● Exercise instructions:
Extract each line of the listing below that contains the string "resolution", and reproduce those lines in the order they occur.

● Supplied records:
+++

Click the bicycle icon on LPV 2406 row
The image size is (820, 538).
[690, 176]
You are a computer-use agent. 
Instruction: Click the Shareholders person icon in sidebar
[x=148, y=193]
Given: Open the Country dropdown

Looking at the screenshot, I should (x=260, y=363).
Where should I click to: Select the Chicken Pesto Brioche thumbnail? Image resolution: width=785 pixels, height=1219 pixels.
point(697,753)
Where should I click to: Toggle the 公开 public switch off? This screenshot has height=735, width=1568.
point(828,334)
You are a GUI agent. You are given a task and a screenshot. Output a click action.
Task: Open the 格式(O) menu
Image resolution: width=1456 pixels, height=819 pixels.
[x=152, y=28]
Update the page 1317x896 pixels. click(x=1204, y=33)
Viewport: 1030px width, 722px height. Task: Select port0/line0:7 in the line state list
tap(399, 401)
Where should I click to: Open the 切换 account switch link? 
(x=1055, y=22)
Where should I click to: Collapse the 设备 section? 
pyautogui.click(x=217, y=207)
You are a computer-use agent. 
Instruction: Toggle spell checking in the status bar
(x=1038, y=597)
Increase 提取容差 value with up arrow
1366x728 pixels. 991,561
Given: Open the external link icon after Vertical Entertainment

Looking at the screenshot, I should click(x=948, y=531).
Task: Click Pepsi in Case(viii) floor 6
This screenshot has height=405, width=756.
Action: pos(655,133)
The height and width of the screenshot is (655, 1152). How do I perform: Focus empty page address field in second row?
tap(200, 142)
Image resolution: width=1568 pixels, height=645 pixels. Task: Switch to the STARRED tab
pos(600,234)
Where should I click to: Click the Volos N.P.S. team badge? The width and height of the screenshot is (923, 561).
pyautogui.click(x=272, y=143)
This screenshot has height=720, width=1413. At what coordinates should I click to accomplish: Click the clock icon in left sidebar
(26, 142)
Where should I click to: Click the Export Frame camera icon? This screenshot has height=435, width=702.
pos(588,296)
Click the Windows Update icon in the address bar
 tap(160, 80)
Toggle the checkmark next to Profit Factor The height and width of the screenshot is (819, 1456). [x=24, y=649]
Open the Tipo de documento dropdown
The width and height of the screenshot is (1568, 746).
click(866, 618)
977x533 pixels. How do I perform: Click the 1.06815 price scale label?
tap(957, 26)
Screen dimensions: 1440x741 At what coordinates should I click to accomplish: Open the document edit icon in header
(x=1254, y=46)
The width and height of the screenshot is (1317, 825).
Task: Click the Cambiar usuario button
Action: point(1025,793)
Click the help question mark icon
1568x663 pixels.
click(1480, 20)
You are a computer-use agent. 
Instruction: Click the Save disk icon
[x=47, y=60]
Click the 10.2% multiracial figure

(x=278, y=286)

+++

● The reply:
Where should I click to: Select the Chicken Pesto Brioche thumbnail? Image resolution: width=785 pixels, height=1219 pixels.
Image resolution: width=1456 pixels, height=819 pixels.
Image resolution: width=1568 pixels, height=645 pixels. Task: Switch to the STARRED tab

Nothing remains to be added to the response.